Painful memories can force us to repeat harmful patterns that hold us back: so we need to confront them, feel them, and heal from them. Then, we need to work through the five stages of grief in reference to the plans we had made. Many of us are still holding onto what was “meant” to happen, and it’s another anchor to the past. We need to let go of those future memories, too.

Free from those memories – and the past we’ve left behind – we can start to write ourselves a new story – but it’s not as easy as just choosing to start a new chapter. We need to be resilient enough to conquer our complex world with confidence.

REDEFINING REALITY WITH RESILIENCE

One of the biggest shifts that we’ve seen as the result of the pandemic is a movement away from complication, towards complexity. 

It’s a subtle but important distinction. We’d built a world by using our growing access to information to predict and plan our next step. Think about the way investors (used to) make decisions: they’d look at historic performance data, read consumer trend reports to try and suss out what’s happening in the market, and try to find patterns that protect their investment. Even though this meant sifting through a lot of complicated data, they could do so with confidence, because we had developed the mathematics and technology needed to recognise and process those patterns to the point where a large part of the process was automated.

Our world is simply too complex to do that: it’s all become too random, volatile and chaotic, and we cannot plan ahead when totally unpredictable events may lie just around the corner. Unlike complication, complexity cannot be processed because any patterns that emerge aren’t repeated. In a complex world, uncertainty rules: today, investors have no precedent to base their planning on, and the result is a jittery, reactive, cautious market. 

In this multi-variable, unpredictable world, what we need is resilience; but I don’t mean that we must simply develop the ability to bounce back to “normal” repeatedly when setbacks knock us down. Instead, we need to be able to move forward as experience help us evolve constantly, learning from every moment instead of just getting back up again unchanged.

There are three phases to being resilient. First, we must Respond to the circumstances we face – whether that means dealing with a delayed order or shifting a business into a new space. Next, we need to Recover as best we can, while coping with uncertainty around demand, supply, labour markets and credit availability. And lastly, we need to Reimagine the way forward, understanding that consumers, employees, businesses and industries are all changing.

HAPPILY EVER AFTER?

We do not need to accept the success story that we’ve been told for decades; in fact, it will continue to damage us and our planet if we do. 
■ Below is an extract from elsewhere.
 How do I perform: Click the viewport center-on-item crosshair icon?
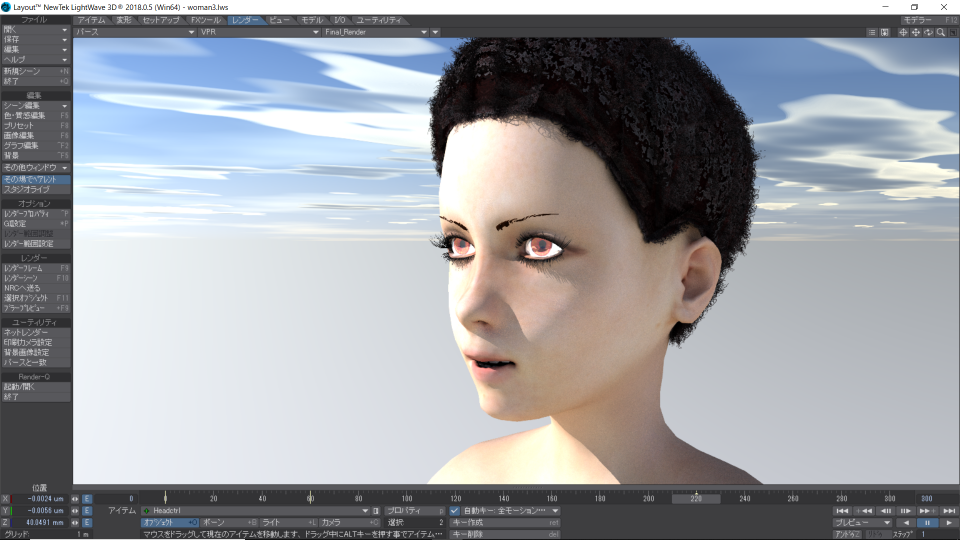coord(903,32)
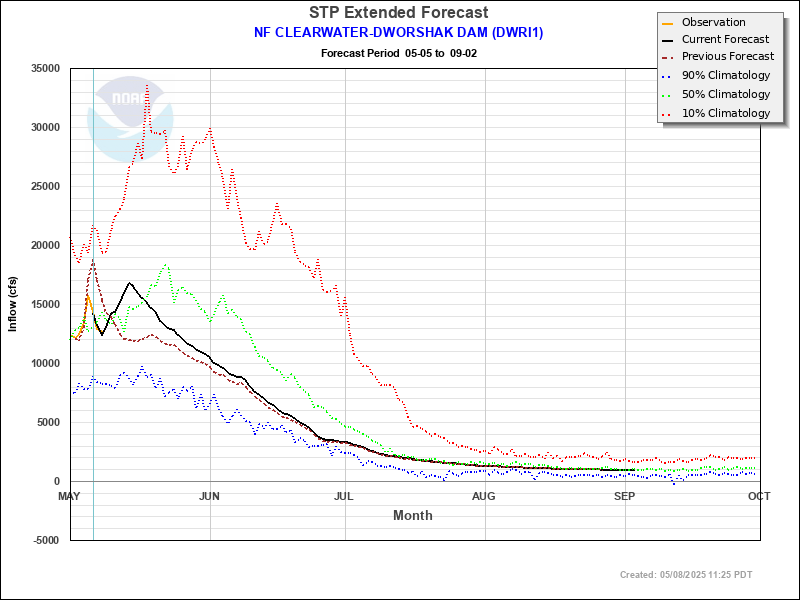The image size is (800, 600).
Task: Click the JUN label on the x-axis
Action: (209, 496)
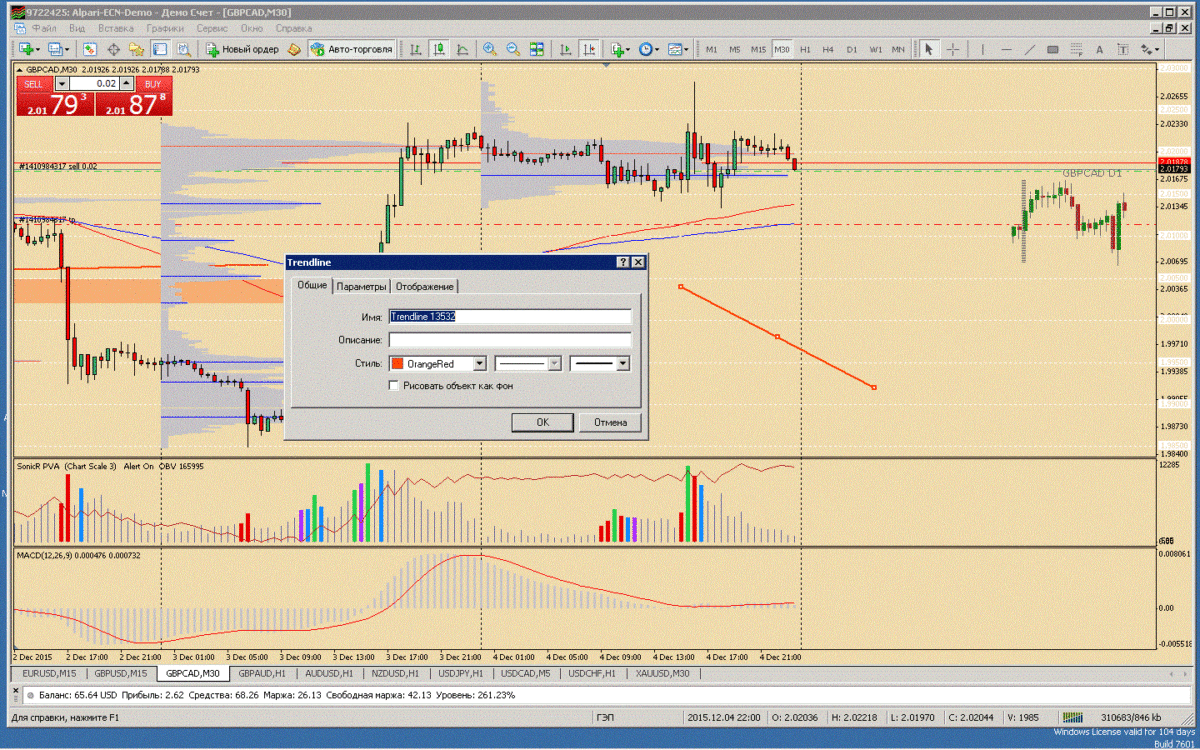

We have the chance to create a new definition of success: a definition that replaces ruthless competition with curiosity and collaboration to uplift everyone rather than simply funding the few. 

To pursue that possibility, we need new businesses that can overcome complexity, and drive a new doctrine – not of growth at any cost – but of adaptable resilience.

So I urge you to use this time to heal your past, mourn the memories you could not make, and become the resilient writer of a better collective future where our success is shared.